А Сеня рассказывал, как ему удалось выжить, на незабываемой смеси двух сленгов: воровской фени и фене академической филологической терминологии. Он говорил:

"Важнейший момент для уголовника, когда его везут в поезде в лагерь. Это последний раз, когда он может увидеть женщину. Он должен ее запомнить, сохранить в себе до реальной встречи, может быть, через десять лет. И конвоиры медленно ведут женщину в туалет по проходу качающегося вагона, медленно-медленно. А  уголовники описывают ее друг другу. Пожилая женщина описывается в терминах «мать», «матушка», «родная моя», тут категорически запрещены скабрезности, сальности, смех и даже громкий говор, а вот молодая женщина описывается в терминах"…

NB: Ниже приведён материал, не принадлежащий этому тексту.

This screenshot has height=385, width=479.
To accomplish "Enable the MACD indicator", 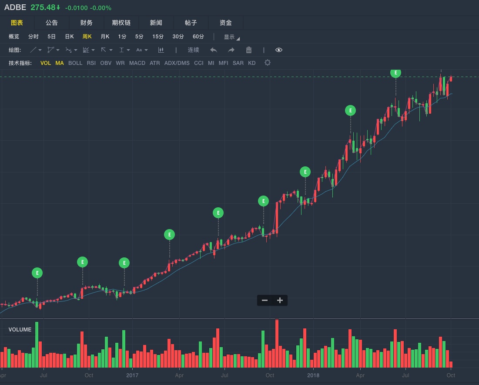I will pos(137,63).
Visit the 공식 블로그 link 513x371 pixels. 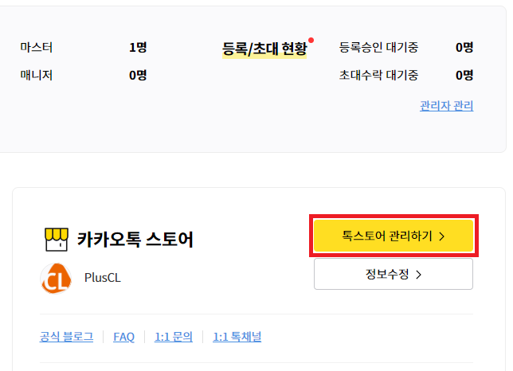66,337
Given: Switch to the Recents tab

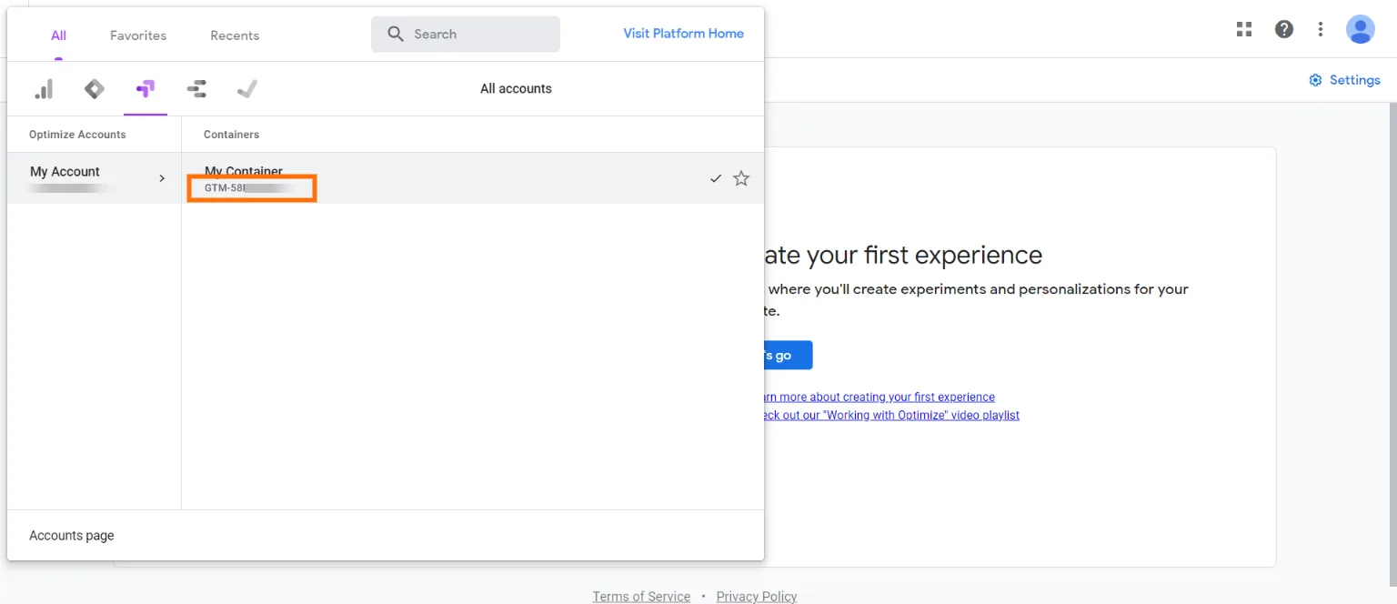Looking at the screenshot, I should 235,35.

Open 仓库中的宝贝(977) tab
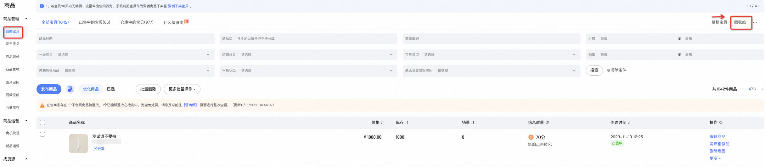coord(137,22)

Я заметила, что у Сени на щеке небольшой крестообразный шрам. Откуда? Оказывается, у него смертельно разболелся зуб. Но это не повод вести человека к врачу. Флюс, нарыв, гнойник - наконец, вызывают врача. И через рот уже ничего сделать нельзя, приходится резать щеку и таким образом добывать зуб с нарывом…

"А выжить, – говорил Сеня, – довольно просто: надо рассказывать романы. Ну, не просто рассказывать, а так, чтобы стремительность сюжета соединялась с медлительностью событий. Казалось бы, это неразрешимое противоречие. Нет, сюжет летит вперед, а ты при этом успеваешь разглядеть глазами слушателей каждую деталь, каждую подробность, чтобы они не только слышали тебя, но и увидели те миры, что хранятся внутри тебя, как внутри бесценного сосуда, который нельзя разбить".

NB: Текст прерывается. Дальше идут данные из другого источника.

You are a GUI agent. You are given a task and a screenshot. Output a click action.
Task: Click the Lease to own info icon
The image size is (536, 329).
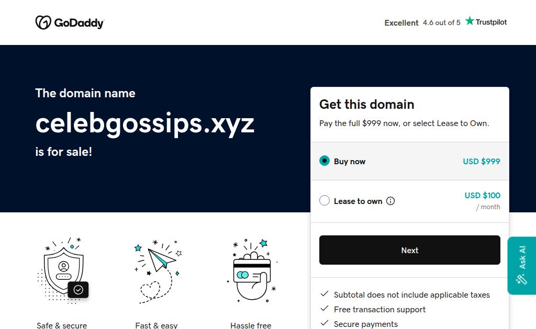point(390,201)
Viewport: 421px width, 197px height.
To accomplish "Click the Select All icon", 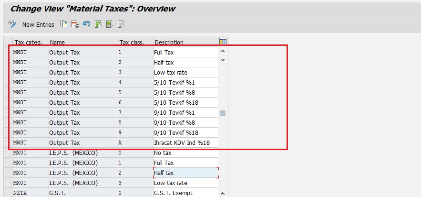I will 98,24.
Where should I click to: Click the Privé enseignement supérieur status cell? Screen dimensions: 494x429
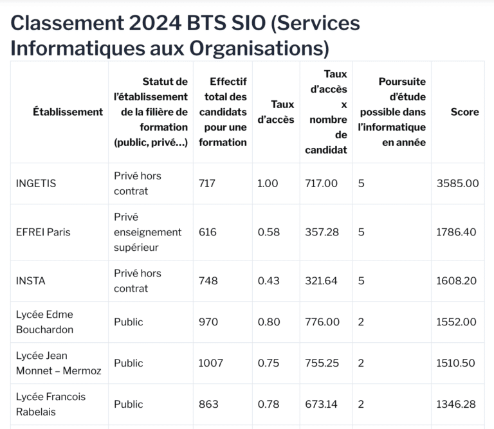(x=147, y=232)
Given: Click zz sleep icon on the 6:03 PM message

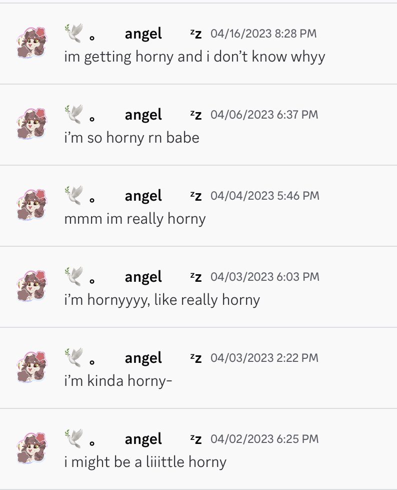Looking at the screenshot, I should (196, 277).
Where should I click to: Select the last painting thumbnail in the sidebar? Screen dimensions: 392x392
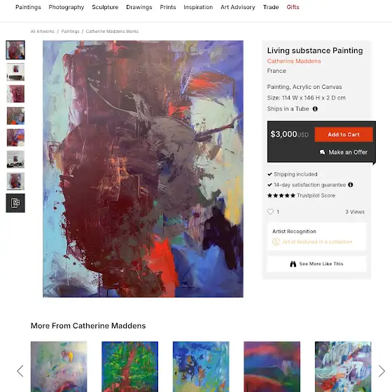tap(15, 181)
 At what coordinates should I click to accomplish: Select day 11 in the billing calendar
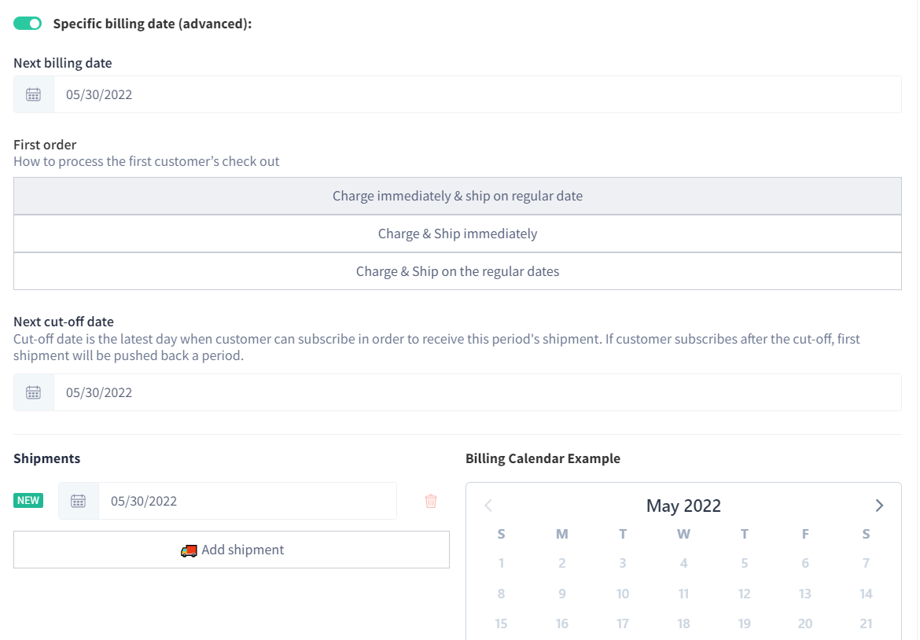pyautogui.click(x=683, y=594)
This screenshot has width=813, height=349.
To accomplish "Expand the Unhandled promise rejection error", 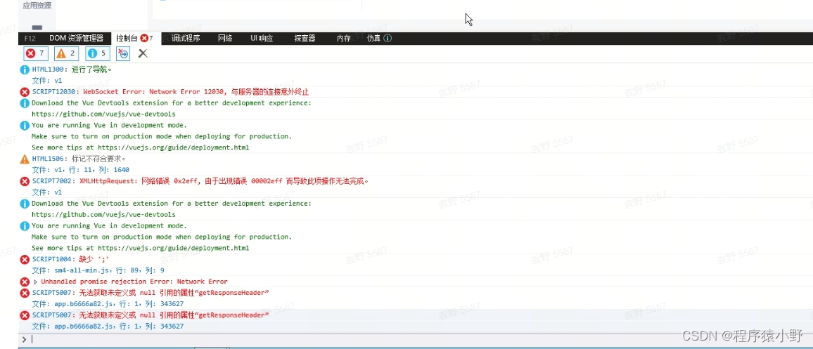I will (x=36, y=282).
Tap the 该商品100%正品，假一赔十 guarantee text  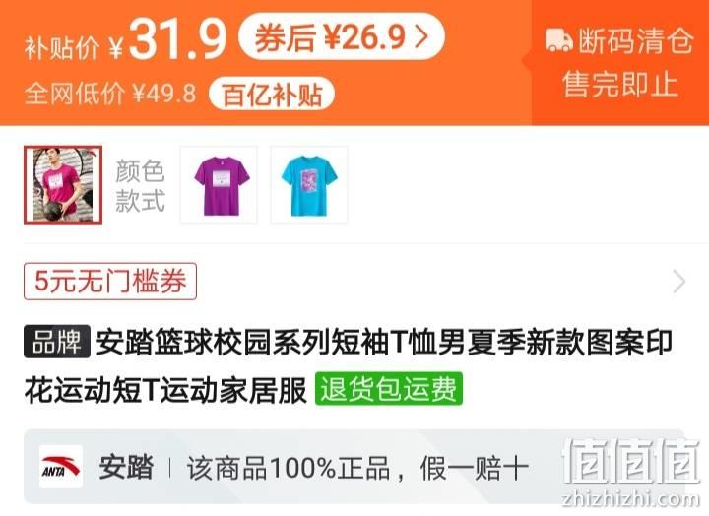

(Кажется, это Батюшков сказал Пушкину, пришедшему к нему в дом скорби: я нес на голове сосуд, он упал и разбился, кто знает, что было в нем?!)

Советская власть катилась к закату, ничего нам, смельчакам, не было за эту встречу. Несколько дней назад я написала своему старинному другу, Мише Рогинскому, которого, назвав Шаблинским, сделал непременным героем русской литературы Сергей Довлатов, письмо-соболезнование. Миша ответил: «Я сижу у Киры (старшая сестра - прим. Е.С.) и плачу. Спасибо, что ты помнишь Сеню».

Особенность выдающегося человека как раз в том и состоит, что его помнят все, кто даже мимолетно с ним соприкасался, и слова его не стареют.